+++ Material provided +++

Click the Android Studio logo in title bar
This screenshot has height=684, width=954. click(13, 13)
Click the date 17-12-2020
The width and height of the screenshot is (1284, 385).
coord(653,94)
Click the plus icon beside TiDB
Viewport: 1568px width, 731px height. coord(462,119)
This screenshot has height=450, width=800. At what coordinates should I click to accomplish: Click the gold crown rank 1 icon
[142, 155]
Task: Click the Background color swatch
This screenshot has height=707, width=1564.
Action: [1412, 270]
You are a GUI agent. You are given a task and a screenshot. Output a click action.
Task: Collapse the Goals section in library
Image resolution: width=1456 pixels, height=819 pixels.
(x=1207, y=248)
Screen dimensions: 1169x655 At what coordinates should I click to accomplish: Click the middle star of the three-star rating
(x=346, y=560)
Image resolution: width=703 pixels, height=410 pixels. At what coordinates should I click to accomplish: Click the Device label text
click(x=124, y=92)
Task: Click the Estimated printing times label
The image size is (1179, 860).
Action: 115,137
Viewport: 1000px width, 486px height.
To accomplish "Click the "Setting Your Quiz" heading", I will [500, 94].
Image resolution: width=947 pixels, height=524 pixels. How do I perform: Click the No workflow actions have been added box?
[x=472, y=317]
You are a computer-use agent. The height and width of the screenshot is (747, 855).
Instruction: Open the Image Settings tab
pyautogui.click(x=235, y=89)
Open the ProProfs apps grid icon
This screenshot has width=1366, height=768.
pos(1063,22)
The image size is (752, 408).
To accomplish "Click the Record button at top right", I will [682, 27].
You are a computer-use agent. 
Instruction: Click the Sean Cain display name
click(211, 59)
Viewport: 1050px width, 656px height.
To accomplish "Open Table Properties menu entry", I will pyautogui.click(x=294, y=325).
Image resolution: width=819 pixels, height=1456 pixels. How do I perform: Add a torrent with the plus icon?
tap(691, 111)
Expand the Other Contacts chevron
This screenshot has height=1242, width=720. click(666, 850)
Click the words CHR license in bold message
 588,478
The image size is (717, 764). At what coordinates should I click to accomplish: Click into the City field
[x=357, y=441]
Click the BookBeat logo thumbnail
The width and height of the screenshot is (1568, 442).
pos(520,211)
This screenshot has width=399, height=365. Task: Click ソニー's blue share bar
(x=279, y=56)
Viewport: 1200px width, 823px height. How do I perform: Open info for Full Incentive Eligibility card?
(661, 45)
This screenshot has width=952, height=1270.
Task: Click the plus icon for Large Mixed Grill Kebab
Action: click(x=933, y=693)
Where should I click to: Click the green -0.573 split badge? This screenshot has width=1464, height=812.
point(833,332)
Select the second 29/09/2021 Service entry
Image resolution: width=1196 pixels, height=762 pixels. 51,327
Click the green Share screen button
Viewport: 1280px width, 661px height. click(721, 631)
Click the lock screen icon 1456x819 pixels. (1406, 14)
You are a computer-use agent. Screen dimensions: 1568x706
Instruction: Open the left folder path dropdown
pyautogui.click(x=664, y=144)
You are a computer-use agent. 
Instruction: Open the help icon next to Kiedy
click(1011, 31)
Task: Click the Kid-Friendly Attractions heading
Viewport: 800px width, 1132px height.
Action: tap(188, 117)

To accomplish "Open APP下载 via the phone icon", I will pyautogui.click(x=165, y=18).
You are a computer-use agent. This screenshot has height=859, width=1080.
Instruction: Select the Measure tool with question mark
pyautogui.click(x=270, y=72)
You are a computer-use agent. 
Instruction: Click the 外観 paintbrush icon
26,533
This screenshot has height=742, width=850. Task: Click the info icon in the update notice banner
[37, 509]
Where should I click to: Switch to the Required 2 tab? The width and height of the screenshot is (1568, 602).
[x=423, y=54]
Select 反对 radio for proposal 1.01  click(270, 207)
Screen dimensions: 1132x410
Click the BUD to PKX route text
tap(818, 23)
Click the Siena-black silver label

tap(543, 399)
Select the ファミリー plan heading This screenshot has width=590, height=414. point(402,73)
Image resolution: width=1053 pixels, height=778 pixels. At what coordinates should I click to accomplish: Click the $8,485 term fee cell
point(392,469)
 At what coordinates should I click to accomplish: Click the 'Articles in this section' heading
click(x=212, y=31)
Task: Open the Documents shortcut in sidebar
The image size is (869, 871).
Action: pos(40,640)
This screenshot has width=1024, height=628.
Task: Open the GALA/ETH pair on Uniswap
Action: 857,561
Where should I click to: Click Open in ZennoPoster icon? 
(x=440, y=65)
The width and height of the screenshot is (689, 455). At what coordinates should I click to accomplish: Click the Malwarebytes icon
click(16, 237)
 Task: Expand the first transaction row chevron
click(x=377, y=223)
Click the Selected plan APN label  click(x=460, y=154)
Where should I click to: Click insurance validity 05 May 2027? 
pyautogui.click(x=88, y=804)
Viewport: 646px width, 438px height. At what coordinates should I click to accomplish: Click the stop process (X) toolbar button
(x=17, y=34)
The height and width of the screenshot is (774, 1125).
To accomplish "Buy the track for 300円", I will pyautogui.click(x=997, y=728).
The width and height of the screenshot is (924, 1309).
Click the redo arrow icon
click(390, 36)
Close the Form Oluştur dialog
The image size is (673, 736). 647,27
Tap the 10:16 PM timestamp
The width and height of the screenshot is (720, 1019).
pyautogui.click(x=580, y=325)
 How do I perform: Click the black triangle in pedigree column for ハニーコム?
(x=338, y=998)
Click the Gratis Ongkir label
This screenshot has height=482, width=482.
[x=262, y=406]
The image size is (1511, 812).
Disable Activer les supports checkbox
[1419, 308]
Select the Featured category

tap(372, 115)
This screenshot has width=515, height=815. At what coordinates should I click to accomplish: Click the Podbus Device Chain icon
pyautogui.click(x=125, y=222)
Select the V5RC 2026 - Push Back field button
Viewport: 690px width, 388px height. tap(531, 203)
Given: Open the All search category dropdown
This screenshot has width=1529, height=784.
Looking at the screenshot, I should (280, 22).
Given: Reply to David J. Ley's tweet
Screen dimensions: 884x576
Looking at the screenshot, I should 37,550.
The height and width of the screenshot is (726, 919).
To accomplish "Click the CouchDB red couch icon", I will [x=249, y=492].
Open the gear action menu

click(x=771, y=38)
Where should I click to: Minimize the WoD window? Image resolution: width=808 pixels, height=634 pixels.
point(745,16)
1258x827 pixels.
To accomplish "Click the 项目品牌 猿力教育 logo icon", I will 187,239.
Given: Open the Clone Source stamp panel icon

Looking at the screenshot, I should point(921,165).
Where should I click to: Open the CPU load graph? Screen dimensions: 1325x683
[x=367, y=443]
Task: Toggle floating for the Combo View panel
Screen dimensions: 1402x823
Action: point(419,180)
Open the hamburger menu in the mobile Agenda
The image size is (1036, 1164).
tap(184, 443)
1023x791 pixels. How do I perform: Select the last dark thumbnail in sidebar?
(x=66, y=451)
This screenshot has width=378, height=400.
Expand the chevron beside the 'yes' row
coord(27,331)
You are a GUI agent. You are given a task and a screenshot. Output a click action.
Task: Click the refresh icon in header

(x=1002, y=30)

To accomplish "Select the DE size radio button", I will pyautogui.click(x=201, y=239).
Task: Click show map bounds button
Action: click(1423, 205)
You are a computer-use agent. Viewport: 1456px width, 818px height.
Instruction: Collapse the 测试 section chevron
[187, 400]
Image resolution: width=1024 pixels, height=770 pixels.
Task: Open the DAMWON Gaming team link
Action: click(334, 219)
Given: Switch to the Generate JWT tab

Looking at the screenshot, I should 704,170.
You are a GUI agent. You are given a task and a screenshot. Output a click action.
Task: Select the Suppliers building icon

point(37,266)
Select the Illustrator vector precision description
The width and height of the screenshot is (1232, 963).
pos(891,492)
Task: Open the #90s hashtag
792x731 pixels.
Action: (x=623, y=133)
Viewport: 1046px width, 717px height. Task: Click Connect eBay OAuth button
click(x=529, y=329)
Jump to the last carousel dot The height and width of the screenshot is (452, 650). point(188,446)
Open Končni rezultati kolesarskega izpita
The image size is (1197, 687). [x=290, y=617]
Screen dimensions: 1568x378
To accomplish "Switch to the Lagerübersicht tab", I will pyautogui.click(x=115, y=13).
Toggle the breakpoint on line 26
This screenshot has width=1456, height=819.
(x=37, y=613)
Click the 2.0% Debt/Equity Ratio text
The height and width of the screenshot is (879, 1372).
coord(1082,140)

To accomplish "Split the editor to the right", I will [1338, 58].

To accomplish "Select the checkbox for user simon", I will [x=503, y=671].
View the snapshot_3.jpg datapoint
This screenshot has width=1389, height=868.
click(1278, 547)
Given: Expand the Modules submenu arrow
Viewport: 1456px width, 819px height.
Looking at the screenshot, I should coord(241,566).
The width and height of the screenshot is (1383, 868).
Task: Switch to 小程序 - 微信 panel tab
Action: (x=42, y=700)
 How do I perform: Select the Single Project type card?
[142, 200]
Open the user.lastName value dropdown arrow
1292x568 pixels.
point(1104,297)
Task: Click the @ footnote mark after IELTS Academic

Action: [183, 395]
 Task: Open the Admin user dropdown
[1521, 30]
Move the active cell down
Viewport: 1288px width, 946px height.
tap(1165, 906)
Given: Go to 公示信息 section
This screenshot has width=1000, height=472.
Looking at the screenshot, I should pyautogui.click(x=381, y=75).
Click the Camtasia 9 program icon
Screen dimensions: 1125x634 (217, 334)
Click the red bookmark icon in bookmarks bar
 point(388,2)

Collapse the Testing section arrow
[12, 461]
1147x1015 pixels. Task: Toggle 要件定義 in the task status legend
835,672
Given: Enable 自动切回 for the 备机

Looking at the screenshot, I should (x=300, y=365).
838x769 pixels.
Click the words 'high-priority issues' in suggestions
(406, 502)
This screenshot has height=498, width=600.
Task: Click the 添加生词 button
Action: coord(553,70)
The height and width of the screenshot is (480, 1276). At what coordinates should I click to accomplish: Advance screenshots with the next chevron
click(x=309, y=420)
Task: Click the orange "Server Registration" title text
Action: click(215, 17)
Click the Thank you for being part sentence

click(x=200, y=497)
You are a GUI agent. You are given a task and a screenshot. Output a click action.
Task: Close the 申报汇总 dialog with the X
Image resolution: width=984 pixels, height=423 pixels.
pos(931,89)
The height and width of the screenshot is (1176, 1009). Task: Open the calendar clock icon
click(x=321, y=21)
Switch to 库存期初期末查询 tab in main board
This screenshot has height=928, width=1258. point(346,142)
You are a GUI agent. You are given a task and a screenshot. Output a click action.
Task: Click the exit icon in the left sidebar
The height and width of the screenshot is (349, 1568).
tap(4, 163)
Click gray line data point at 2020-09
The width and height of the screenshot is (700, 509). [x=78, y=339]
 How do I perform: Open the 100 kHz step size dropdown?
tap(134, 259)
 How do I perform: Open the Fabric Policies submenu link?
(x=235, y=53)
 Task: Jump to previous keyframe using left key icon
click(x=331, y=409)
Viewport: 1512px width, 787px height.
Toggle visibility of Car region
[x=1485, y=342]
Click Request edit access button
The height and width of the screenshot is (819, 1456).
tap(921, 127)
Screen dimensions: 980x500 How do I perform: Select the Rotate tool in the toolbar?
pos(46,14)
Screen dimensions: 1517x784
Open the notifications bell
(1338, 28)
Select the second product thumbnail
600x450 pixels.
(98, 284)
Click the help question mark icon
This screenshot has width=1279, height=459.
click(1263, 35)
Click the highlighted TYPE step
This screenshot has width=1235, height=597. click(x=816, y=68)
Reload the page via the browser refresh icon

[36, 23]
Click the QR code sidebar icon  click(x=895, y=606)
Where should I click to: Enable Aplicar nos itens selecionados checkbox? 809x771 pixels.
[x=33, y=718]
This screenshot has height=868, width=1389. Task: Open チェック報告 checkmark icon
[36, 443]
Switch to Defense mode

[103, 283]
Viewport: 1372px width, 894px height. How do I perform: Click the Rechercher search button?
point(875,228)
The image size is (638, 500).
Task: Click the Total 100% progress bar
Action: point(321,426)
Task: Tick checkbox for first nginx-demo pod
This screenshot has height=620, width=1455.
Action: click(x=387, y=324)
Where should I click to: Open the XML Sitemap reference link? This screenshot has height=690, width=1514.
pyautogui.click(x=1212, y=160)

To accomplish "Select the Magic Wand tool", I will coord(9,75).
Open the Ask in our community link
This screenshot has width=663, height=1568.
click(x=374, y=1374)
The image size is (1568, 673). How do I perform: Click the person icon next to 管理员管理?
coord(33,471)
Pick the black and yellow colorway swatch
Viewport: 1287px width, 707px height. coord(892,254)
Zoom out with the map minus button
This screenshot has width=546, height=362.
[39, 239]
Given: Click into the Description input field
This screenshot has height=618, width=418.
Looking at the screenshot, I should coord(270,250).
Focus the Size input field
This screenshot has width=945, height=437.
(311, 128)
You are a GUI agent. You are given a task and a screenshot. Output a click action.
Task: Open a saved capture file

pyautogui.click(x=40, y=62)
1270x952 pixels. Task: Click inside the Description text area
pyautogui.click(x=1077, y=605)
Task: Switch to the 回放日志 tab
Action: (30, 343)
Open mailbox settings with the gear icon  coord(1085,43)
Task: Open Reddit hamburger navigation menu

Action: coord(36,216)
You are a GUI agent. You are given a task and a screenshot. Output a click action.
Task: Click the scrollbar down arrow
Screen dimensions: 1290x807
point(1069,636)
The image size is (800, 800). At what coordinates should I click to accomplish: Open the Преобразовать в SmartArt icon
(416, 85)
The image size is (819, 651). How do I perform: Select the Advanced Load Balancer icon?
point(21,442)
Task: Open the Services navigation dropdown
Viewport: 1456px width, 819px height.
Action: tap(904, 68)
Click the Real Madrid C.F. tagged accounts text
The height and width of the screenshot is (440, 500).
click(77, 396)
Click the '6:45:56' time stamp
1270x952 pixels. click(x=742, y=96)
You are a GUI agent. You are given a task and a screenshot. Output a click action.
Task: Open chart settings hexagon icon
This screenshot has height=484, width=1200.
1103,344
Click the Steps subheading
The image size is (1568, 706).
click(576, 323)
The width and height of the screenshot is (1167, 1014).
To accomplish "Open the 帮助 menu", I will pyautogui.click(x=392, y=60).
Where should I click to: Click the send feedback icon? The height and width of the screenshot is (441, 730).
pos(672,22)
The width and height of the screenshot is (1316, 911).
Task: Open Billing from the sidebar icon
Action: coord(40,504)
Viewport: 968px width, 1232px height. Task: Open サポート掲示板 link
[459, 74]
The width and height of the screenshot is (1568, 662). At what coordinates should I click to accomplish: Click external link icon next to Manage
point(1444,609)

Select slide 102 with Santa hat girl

+++

**Problem**
Give the rows from the line containing "Where should I click to: Open the XML" up to and including the line containing "coord(33,471)" as a numbered list, leaving out blank lines.

**Answer in full**
1. Where should I click to: Open the XML Sitemap reference link? This screenshot has height=690, width=1514.
2. pyautogui.click(x=1212, y=160)
3. To accomplish "Select the Magic Wand tool", I will coord(9,75).
4. Open the Ask in our community link
5. This screenshot has width=663, height=1568.
6. click(x=374, y=1374)
7. The image size is (1568, 673). How do I perform: Click the person icon next to 管理员管理?
8. coord(33,471)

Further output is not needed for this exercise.